O resultado foi que a soltura anual de filhotes aumentou de cerca de 3.000 animais por ano para os 274 mil em 2021.
“Para mim, a conservação significa muita coisa. Quando comecei a fazer esse monitoramento, achava que a gente nunca chegaria onde estamos hoje. Há bons resultados e, com a ajuda dos parceiros e das instituições, vemos melhorar cada vez mais”, afirma Francisco Mendes da Silva, conhecido na região como “seo” Bomba.
Um dos primeiros monitores locais e morador da comunidade Manariã, Silva é responsável por um dos maiores tabuleiros da região, chegando a cuidar de 600 ninhos por ano. Ele trabalha juntamente com os filhos -- João Pedro e Andrea -- e a mulher Francisca. “Fico muito feliz quando começa a soltura dos filhotes. Torço para que cada um deles consiga passar pelos predadores naturais e crescer. É lindo”, relata Silva.

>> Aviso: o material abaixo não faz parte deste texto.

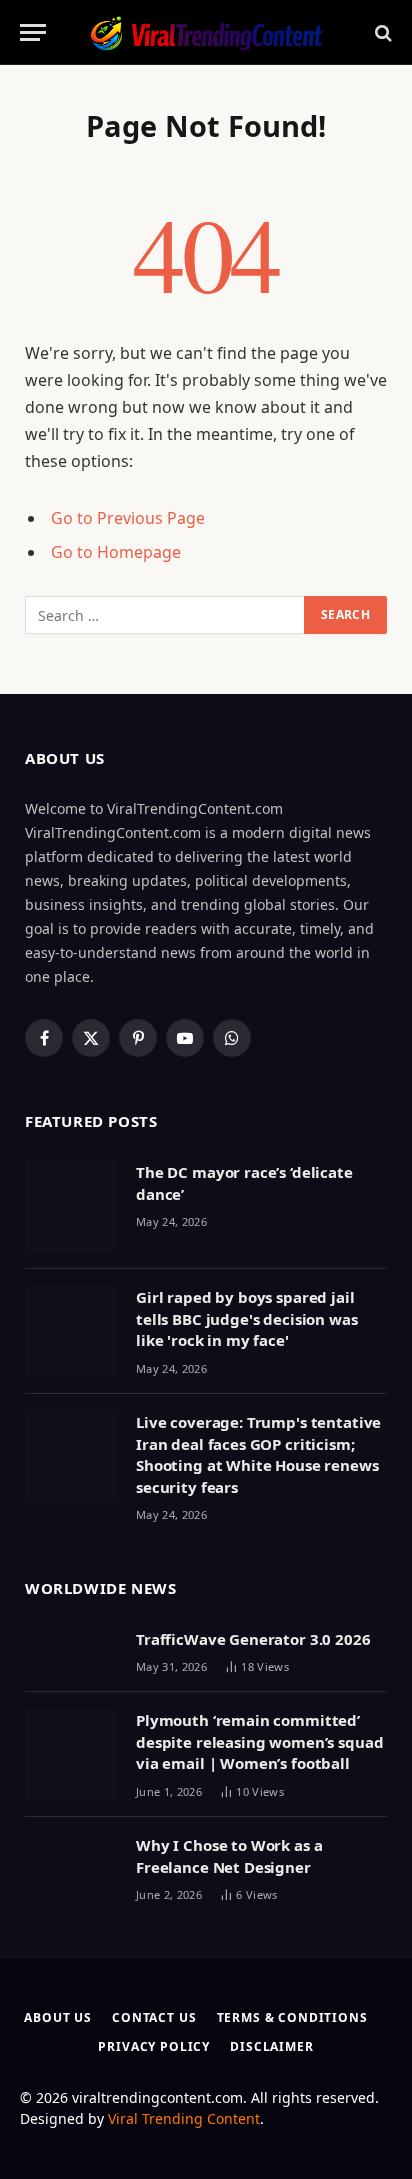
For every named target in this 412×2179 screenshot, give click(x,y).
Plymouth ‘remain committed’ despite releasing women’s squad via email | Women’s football (259, 1741)
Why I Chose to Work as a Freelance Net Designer (229, 1855)
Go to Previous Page (128, 518)
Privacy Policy (154, 2046)
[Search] (381, 32)
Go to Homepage (116, 552)
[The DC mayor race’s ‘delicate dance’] (71, 1206)
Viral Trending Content (184, 2118)
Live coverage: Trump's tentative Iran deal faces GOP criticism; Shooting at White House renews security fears (258, 1454)
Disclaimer (271, 2046)
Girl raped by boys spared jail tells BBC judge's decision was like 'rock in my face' (247, 1318)
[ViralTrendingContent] (206, 32)
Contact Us (154, 2017)
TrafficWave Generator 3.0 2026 (253, 1639)
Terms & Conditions (292, 2017)
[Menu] (33, 32)
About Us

O conhecimento sobre quelônios acumulado por Silva ao longo dos anos é reconhecido na região. Moradores de outras comunidades chegam a brincar que as tartarugas, quando estão na praia, conhecem “seo” Bomba pelo passo. “Elas sabem que sou eu e não fogem. Estão protegidas”, confirma Silva, em meio a um sorriso largo.
Novidade - Além do monitoramento, neste ano as comunidades Manariã, Xibauazinho e Vila Ramalho, que estão na reserva Uacari, também começam a participar de uma nova cadeia produtiva: a criação de quelônios em tanques escavados para o manejo sustentável das espécies.
Com a autorização do governo do Estado do Amazonas, os ribeirinhos contarão com uma fonte de renda por meio da comercialização dos quelônios. Haverá uma cota anual, com uma quantidade permitida para o comércio, estabelecida com base no total de filhotes protegidos, garantindo assim a conservação. Além da quantidade determinada, os animais precisam atingir um peso mínimo para serem comercializados - 1,5 quilo no caso de tartarugas e 1 quilo para tracajás.